* What to work on:
Reproduce every one of the items below word for word, keeping each line unchanged.

[Source data]
[start]

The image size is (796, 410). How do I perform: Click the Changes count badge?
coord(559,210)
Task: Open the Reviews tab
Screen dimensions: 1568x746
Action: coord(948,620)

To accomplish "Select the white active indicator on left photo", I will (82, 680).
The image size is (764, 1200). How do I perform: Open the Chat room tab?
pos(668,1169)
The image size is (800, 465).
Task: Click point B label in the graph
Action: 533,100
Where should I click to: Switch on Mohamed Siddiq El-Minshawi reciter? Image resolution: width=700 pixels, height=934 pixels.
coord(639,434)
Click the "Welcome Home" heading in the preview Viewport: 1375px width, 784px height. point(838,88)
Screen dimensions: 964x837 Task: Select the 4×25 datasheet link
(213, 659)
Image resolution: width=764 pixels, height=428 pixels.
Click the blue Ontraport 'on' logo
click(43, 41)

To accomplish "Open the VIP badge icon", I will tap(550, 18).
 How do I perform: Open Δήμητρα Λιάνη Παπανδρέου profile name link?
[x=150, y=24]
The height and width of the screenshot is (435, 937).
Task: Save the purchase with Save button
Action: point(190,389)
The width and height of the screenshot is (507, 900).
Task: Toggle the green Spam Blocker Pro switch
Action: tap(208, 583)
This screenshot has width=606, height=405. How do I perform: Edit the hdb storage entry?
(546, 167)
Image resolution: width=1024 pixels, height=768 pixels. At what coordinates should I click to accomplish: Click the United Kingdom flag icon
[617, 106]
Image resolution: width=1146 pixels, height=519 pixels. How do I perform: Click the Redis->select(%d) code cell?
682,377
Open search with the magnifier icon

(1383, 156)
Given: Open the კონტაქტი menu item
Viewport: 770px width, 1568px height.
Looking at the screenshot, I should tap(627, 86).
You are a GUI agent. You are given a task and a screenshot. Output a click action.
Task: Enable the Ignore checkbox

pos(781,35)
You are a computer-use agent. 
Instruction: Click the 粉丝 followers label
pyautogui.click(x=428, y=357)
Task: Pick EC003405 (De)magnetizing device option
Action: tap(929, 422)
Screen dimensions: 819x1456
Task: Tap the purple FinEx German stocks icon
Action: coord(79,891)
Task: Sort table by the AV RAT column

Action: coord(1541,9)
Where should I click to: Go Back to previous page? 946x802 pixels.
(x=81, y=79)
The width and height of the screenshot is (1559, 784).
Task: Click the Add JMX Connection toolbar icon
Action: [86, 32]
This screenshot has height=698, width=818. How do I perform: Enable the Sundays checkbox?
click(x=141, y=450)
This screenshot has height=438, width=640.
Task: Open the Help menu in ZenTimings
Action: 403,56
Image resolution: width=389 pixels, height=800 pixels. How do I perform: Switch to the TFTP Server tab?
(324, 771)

[end]

* Written reply:
The image size is (796, 410). How do I perform: Click the Changes count badge?
coord(559,210)
Task: Open the Reviews tab
Screen dimensions: 1568x746
Action: coord(948,620)

To accomplish "Select the white active indicator on left photo", I will (82, 680).
The image size is (764, 1200). How do I perform: Open the Chat room tab?
pos(668,1169)
The image size is (800, 465).
Task: Click point B label in the graph
Action: 533,100
Where should I click to: Switch on Mohamed Siddiq El-Minshawi reciter? Image resolution: width=700 pixels, height=934 pixels.
coord(639,434)
Click the "Welcome Home" heading in the preview Viewport: 1375px width, 784px height. point(838,88)
Screen dimensions: 964x837 Task: Select the 4×25 datasheet link
(213, 659)
Image resolution: width=764 pixels, height=428 pixels.
Click the blue Ontraport 'on' logo
click(43, 41)

To accomplish "Open the VIP badge icon", I will tap(550, 18).
 How do I perform: Open Δήμητρα Λιάνη Παπανδρέου profile name link?
[x=150, y=24]
The height and width of the screenshot is (435, 937).
Task: Save the purchase with Save button
Action: point(190,389)
The width and height of the screenshot is (507, 900).
Task: Toggle the green Spam Blocker Pro switch
Action: tap(208, 583)
This screenshot has width=606, height=405. How do I perform: Edit the hdb storage entry?
(546, 167)
Image resolution: width=1024 pixels, height=768 pixels. At what coordinates should I click to accomplish: Click the United Kingdom flag icon
[617, 106]
Image resolution: width=1146 pixels, height=519 pixels. How do I perform: Click the Redis->select(%d) code cell?
682,377
Open search with the magnifier icon

(1383, 156)
Given: Open the კონტაქტი menu item
Viewport: 770px width, 1568px height.
Looking at the screenshot, I should tap(627, 86).
You are a GUI agent. You are given a task and a screenshot. Output a click action.
Task: Enable the Ignore checkbox

pos(781,35)
You are a computer-use agent. 
Instruction: Click the 粉丝 followers label
pyautogui.click(x=428, y=357)
Task: Pick EC003405 (De)magnetizing device option
Action: tap(929, 422)
Screen dimensions: 819x1456
Task: Tap the purple FinEx German stocks icon
Action: coord(79,891)
Task: Sort table by the AV RAT column

Action: coord(1541,9)
Where should I click to: Go Back to previous page? 946x802 pixels.
(x=81, y=79)
The width and height of the screenshot is (1559, 784).
Task: Click the Add JMX Connection toolbar icon
Action: [86, 32]
This screenshot has height=698, width=818. How do I perform: Enable the Sundays checkbox?
click(x=141, y=450)
This screenshot has height=438, width=640.
Task: Open the Help menu in ZenTimings
Action: 403,56
Image resolution: width=389 pixels, height=800 pixels. How do I perform: Switch to the TFTP Server tab?
(324, 771)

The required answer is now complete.